Ce qui est certain, c'est que Beaune-la-Rolande (jadis
Beaune-en-Gâtinais), située en bordure de la grande voie romaine de Sens à
Orléans, est une ville très ancienne dont le nom rappellerait le culte de
Belenus, une ancienne divinité gauloise (4).
On y a fait des découvertes d'antiquités (5)

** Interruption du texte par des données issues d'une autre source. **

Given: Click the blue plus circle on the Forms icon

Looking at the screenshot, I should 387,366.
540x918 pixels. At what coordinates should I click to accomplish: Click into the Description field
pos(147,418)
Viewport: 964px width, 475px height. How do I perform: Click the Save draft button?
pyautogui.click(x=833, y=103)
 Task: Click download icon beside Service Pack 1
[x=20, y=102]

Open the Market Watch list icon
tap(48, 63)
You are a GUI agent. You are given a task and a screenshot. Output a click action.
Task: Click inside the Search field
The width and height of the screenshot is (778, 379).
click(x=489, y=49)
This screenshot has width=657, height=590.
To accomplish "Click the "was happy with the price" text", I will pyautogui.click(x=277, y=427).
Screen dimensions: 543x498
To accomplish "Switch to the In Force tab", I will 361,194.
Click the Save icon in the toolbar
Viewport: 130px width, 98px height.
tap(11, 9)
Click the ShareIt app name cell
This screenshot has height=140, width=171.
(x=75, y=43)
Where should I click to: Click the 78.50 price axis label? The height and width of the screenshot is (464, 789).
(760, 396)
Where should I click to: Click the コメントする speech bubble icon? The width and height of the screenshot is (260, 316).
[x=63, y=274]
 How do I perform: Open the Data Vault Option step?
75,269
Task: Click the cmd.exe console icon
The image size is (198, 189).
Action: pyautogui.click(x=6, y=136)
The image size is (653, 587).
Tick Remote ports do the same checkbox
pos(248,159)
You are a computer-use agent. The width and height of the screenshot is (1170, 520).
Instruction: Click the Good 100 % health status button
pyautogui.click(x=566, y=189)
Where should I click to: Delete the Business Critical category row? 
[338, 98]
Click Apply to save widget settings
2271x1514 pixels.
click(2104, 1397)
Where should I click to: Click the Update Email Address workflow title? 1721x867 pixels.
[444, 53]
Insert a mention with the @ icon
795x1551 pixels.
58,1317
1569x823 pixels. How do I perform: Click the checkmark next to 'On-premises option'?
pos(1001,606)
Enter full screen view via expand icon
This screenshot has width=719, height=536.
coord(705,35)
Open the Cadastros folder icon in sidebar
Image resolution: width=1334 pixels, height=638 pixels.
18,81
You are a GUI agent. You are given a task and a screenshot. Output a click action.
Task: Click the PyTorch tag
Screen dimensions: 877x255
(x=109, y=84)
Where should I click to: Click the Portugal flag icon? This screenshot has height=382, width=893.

comme dans tout le Gâtinais d'ailleurs.
Le nom même de Pipe vient du bas latin Pipio, sorte d'onomatopée qui
signifie petite colombe. Ce nom, qui a pris dans le français moderne une
fâcheuse consonance (6), devait être fort
gracieux.
Lorsque l'office du saint fut refait vers le début du 18e siècle
(7) son prudent rédacteur crut bon de ne
tenir compte que des faits essentiels. Il nous en avertit dans une
remarquable préface qui figure en tête d'un exemplaire manuscrit de cet
office conservé au presbytère de Beaune.
"Il n'y a nul inconvénient de dire selon la tradition locale que saint
Pipe est né à Beaune, de parents pauvres, qu'il fait passer sa jeunesse
dans des occupations convenables à sa basse naissance, qu'il ait soutenu
la vieillesse et la pauvreté de ses parents par le travail de ses mains,
qu'après leur mort il ait vécu en solitaire dans son propre pays, qu'il
s'y soit appliqué à la prière et à la méditation de l'écriture sainte, que
l'odeur de sa vertu et même de quelques miracles l'ait fait connaître à
son évêque dans un temps où les évêques cherchaient plutôt les sujets pour
les ordonner, que les sujets ne cherchaient les évêques, que cet évêque
l'ai élevé au diaconat quoiqu'il n'eût pas d'autre science que celle qu'il
avait puisée dans la prière et la lecture des livres saints, qu'il ait été
un diacre plein de sagesse et du Saint Esprit... et que, s'étant rendu
puissant en oeuvres et en miracles par la grâce qui l'animait, sa mort ait
été précieuse devant Dieu et devant les hommes..."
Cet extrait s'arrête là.